Energia do działania potrzebna od zaraz....

Witajcie Kochani :)

Jak u Was z przygotowaniami do adwentu i do zbliżających się świąt? Zapewne jesteście bardziej do przodu ode mnie. Jak nie lubię narzekać, to tym raz muszę to zrobić... Kompletnie nie mam nic przygotowane, nie mam wyciągniętych ozdób, moje pomysły ograniczają się tylko do...pomysłów. Potrzebuję mega wielkiego kopa, żeby w końcu się ruszyć i coś zrobić w domu. 
Ostatnio narzuciłam sobie zbyt wielkie tempo i najwidoczniej się chwilowo wypaliłam... Mam nadzieję, że kawa, ciacho i gazeta wpłyną na mnie pozytywnie ;) No i ta śnieżynka nieszczęsna co zerka na mnie żebym ją skończyła...

Z drugiej strony wciąż czekam na meble, remont jeszcze nieskończony, więc nic nie jest po mojemu.  Po prostu wszystko nie tak, a przecież zbliżają się jedne z najpiękniejszych świąt w roku.

Od kilku dni walczę ze skracaniem zasłon - 16 sztuk to nie lada wyzwanie, bo oprócz skracania muszę niektóre całkowicie przerobić. Oczywiście korzystam z mojego patentu na podwijanie - sprawdza się idealnie ;) A kto ciekawy jakiego to zapraszam tu - klik 
Z każdego pokoju, kartonu, kąta krzyczy na mnie robota do zrobienia. Zmowa jakaś czy co?

Eh...może jutro będzie lepszy dzień?? Na to liczę !!! :D


Jeśli chodzi o gwiazdkę, to jej schemat pochodzi z tej strony - klik.

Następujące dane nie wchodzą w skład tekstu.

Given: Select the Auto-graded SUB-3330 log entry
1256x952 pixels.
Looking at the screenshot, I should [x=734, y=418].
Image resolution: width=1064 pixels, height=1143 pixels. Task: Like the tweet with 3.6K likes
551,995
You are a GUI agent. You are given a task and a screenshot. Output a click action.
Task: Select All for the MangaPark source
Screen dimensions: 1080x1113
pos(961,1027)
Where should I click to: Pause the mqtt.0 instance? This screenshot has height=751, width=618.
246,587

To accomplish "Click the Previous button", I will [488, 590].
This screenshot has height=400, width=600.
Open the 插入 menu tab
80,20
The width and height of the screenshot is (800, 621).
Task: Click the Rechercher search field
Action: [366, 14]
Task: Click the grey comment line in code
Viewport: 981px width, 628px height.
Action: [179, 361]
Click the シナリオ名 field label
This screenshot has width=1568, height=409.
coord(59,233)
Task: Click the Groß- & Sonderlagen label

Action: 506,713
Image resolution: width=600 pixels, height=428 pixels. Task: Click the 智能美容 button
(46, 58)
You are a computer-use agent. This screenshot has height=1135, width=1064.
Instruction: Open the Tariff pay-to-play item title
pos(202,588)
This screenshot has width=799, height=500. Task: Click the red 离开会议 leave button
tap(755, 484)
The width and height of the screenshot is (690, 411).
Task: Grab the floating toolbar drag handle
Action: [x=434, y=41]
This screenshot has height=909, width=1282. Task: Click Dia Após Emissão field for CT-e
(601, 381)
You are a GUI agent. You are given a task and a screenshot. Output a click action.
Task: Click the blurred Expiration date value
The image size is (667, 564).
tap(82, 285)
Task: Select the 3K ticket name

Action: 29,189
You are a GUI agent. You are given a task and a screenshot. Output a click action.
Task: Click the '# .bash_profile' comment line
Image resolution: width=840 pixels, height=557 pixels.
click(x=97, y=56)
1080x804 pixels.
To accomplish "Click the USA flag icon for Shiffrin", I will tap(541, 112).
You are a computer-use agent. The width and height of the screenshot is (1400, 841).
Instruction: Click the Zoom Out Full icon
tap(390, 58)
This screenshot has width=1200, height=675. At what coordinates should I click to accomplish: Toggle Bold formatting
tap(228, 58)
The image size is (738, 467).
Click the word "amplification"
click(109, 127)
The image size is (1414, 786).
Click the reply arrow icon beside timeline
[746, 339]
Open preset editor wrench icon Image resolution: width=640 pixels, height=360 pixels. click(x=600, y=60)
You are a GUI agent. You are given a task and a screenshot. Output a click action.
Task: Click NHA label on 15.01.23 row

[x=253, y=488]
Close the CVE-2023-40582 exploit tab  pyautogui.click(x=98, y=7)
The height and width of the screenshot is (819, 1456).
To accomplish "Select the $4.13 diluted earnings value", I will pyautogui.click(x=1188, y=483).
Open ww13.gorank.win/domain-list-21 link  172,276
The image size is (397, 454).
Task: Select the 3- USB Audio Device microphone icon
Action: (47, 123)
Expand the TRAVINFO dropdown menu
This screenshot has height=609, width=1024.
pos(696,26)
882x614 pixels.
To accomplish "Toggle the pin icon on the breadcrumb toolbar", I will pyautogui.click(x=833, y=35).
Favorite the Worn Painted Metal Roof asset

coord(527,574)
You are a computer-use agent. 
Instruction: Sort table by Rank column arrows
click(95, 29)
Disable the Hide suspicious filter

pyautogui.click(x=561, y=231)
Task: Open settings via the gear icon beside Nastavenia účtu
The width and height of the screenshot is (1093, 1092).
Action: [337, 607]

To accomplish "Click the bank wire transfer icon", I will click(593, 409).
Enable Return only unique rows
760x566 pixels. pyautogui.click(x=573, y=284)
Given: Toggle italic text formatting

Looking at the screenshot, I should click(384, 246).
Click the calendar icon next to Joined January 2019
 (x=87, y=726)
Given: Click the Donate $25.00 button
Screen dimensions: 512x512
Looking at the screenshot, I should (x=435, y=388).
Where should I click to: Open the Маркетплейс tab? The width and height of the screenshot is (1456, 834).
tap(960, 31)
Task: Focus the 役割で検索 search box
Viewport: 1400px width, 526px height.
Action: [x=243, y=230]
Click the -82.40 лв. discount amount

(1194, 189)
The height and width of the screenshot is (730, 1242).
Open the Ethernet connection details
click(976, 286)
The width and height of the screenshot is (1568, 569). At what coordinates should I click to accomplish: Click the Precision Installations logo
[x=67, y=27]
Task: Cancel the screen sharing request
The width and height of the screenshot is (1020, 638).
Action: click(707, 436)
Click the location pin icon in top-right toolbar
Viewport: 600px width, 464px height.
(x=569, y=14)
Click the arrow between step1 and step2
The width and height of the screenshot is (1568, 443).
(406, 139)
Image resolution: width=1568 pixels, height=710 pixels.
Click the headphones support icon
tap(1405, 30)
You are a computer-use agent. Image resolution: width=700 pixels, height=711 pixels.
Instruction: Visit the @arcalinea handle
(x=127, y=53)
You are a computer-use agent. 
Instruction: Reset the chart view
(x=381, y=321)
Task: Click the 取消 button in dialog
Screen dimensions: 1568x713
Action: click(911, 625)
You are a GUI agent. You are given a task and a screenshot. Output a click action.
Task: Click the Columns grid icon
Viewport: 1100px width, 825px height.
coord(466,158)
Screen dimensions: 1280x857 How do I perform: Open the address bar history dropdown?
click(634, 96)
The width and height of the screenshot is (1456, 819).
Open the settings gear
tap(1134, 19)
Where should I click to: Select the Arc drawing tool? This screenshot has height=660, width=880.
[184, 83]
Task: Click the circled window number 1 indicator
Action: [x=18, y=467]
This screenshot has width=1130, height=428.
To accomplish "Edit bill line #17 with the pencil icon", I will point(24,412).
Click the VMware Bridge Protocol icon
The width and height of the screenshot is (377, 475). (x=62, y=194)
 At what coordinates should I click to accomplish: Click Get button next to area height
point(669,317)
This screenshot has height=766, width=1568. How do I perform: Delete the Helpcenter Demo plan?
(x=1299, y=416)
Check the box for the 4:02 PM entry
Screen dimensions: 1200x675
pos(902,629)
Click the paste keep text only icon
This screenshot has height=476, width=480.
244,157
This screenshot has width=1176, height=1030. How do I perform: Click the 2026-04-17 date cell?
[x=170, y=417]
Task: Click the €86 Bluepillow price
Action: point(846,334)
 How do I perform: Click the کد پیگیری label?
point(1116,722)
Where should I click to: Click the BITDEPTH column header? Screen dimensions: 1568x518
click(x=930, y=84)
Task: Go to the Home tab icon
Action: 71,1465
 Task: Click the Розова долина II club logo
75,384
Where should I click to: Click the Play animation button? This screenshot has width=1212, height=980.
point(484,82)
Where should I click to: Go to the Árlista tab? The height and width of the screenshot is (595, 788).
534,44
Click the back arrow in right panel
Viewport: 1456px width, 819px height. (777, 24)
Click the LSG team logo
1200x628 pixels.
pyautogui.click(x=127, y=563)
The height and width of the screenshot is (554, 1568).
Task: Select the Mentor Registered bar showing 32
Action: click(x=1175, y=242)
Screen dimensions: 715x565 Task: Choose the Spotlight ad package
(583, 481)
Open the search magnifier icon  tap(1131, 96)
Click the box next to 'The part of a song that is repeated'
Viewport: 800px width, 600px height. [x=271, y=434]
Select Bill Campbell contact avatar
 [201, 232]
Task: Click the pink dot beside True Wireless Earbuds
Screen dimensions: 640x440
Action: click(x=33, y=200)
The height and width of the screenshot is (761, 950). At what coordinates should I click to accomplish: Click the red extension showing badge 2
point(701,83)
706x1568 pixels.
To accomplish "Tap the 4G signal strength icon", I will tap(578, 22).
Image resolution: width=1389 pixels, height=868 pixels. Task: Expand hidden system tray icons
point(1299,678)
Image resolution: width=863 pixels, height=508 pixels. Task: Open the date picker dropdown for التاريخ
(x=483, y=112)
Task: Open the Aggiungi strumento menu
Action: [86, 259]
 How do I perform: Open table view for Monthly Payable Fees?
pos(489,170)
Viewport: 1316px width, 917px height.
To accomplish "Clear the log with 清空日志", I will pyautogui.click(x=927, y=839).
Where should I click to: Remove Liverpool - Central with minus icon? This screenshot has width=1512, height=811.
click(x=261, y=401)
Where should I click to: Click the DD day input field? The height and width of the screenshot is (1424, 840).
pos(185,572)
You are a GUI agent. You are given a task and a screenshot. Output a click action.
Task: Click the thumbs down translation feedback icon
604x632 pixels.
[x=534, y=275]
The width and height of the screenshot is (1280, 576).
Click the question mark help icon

Ściskam Was bardzo mocno i bardzo dziękuję za tyle pozytywnych komentarzy pod poprzednim postem. Dziękuję, że jesteście :*

Munia

Królestwo nastolatki - pokój Patrycji :)

Urządzenie pokoju dla nastolatki, to chyba jeden z tych momentów, kiedy rodzic zdaje sobie sprawę, że "róż" i "kucyki ponny" to bezpowrotna przeszłość...a teraźniejszość i przyszłość raczej nie obędzie się bez młodzieńczego buntu. Kompromis to jedyna i najmniej bolesna możliwość przetrwania okresu dojrzewania własnego dziecka...i swojego dojrzewania do bycia rodzicem nastolatka :)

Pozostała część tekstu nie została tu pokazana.